The forwarding algorithms used in most switches are relatively simple by design to facilitate efficient hardware implementations. However, performance considerations make the forwarding algorithms tedious to code in a standard Register Transfer Logic (RTL) flow. In particular, hardware implementations of forwarding algorithms are typically deeply pipelined circuits that operate on wide buses (e.g., 128 or 256 bits) and interact with high-speed first-in-first-out (FIFO) buffers through a rigid hand-shaking protocol. Thus, their control finite-state machines are complicated and difficult to write correctly.
A need therefore exists for improved techniques for synthesizing such packet processing circuits.
Generally, methods and apparatus are provided for modeling and synthesizing circuits for packet processing that transform one or more fields of a packet. According to one aspect of the invention, a circuit for packet processing that transforms one or more fields of a packet is modeled by representing the transformation using a packet editing graph having at least one node. The transformation can comprise one or more of adding, removing, modifying and maintaining the at least one field of a packet header. The packet editing graph can have at least one conditional node which has a plurality of output branches, wherein a value of at least one of the fields is determined by selecting a corresponding one of the output branches based on a value of a predicate applied to the conditional node. The packet editing graph can also include one or more of arithmetic and logical operators and connections among one or more of inputs, operators and outputs.
According to another aspect of the invention, a circuit for packet processing that transforms one or more fields of a packet is synthesized by synthesizing a control finite state machine based on a packet editing graph having at least one node, wherein the packet editing graph represents the circuit for packet processing. Nodes in the packet editing graph are transformed into registers. Conditional nodes in the packet editing graph are transformed into a multiplexer controlled by the control finite state machine. Arithmetic and logical operators in the packet editing graph are transformed into one or more combinatorial circuits.
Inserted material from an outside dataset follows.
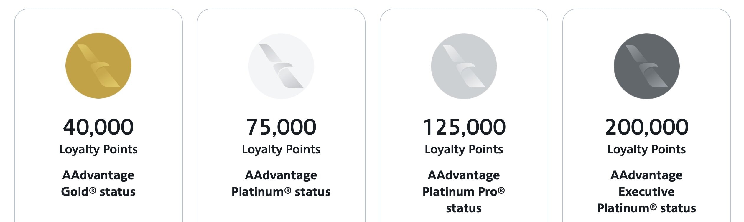This screenshot has width=744, height=222.
Task: Click the 200,000 points number
Action: tap(646, 127)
A wrapper function is also synthesized that surrounds the synthesized core, wherein the wrapper function identifies packet boundaries using one or more signal flags.
A more complete understanding of the present invention, as well as further features and advantages of the present invention, will be obtained by reference to the following detailed description and drawings.
The present invention provides a high-level synthesis technique for packet editing blocks. Although the present invention is illustrated herein in the context of Field Programmable Gate-Arrays (FPGAs), the techniques of the present invention could also be adapted for use with application specific integrated circuits (ASICs), as would be apparent to a person of ordinary skill in the art.
As used herein, the term “line card” does not necessarily represent a physical card or a circuit pack in the system (i.e., there could be switches that divide the functionality of a “line card” into multiple cards and daughter cards. Further, there could be switches that capture a switch fabric along with multiple line cards onto one physical card, or switches that do not have a switch fabric at all (e.g., one line card with multiple ports or multiple line cards with full mesh connection on the backplane). All of these types of partitioning (and beyond) would be apparent to a person of ordinary skill in the art and the disclosed synthesis methods apply regardless of the physical system partition.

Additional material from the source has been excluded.